Research Unit Oncology, Merck Healthcare KGaA, the healthcare business of Merck KGaA, Darmstadt, Germany.
Discovery Technologies, Merck Healthcare KGaA, the healthcare business of Merck KGaA, Darmstadt, Germany.
Mol Cancer Ther. 2024 Feb 1;23(2):159-173. doi: 10.1158/1535-7163.MCT-23-0102.
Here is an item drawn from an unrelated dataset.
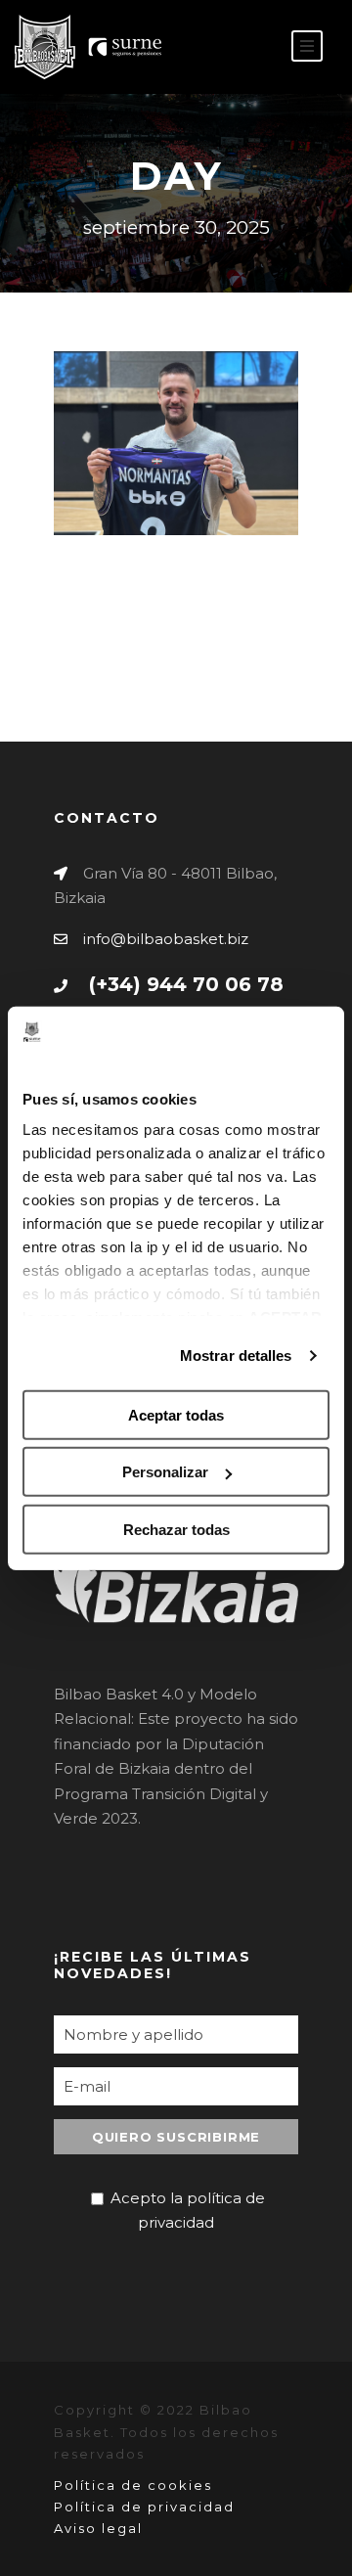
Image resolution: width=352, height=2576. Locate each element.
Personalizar (165, 1472)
N-terminal processing by methionine aminopeptidases (MetAP) is a crucial step in the maturation of proteins during protein biosynthesis. Small-molecule inhibitors of MetAP2 have antiangiogenic and antitumoral activity. Herein, we characterize the structurally novel MetAP2 inhibitor M8891. M8891 is a potent, selective, reversible small-molecule inhibitor blocking the growth of human endothelial cells and differentially inhibiting cancer cell growth. A CRISPR genome-wide screen identified the tumor suppressor p53 and MetAP1/MetAP2 as determinants of resistance and sensitivity to pharmacologic MetAP2 inhibition. A newly identified substrate of MetAP2, translation elongation factor 1-alpha-1 (EF1a-1), served as a pharmacodynamic biomarker to follow target inhibition in cell and mouse studies. Robust angiogenesis and tumor growth inhibition was observed with M8891 monotherapy. In combination with VEGF receptor inhibitors, tumor stasis and regression occurred in patient-derived xenograft renal cell carcinoma models, particularly those that were p53 wild-type, had Von Hippel-Landau gene (VHL) loss-of-function mutations, and a mid/high MetAP1/2 expression score.
N-端加工由蛋氨酸氨肽酶(MetAP)完成,这是蛋白质生物合成过程中蛋白质成熟的关键步骤。MetAP2 的小分子抑制剂具有抗血管生成和抗肿瘤活性。本文中,我们对结构新颖的 MetAP2 抑制剂 M8891 进行了表征。M8891 是一种有效的、选择性的、可逆的小分子抑制剂,能抑制人内皮细胞的生长,并能差异抑制癌细胞的生长。CRISPR 全基因组筛选鉴定出肿瘤抑制因子 p53 和 MetAP1/MetAP2 是对药物 MetAP2 抑制产生耐药性和敏感性的决定因素。MetAP2 的一种新鉴定的底物,翻译延伸因子 1-α-1(EF1a-1),可作为药效学生物标志物,用于细胞和小鼠研究中监测靶标抑制情况。M8891 单药治疗可观察到明显的血管生成和肿瘤生长抑制。与 VEGF 受体抑制剂联合使用,在患者来源的肾细胞癌异种移植模型中观察到肿瘤停滞和消退,特别是那些 p53 野生型、VHL 基因(VHL)功能丧失突变、MetAP1/2 表达评分中/高的模型。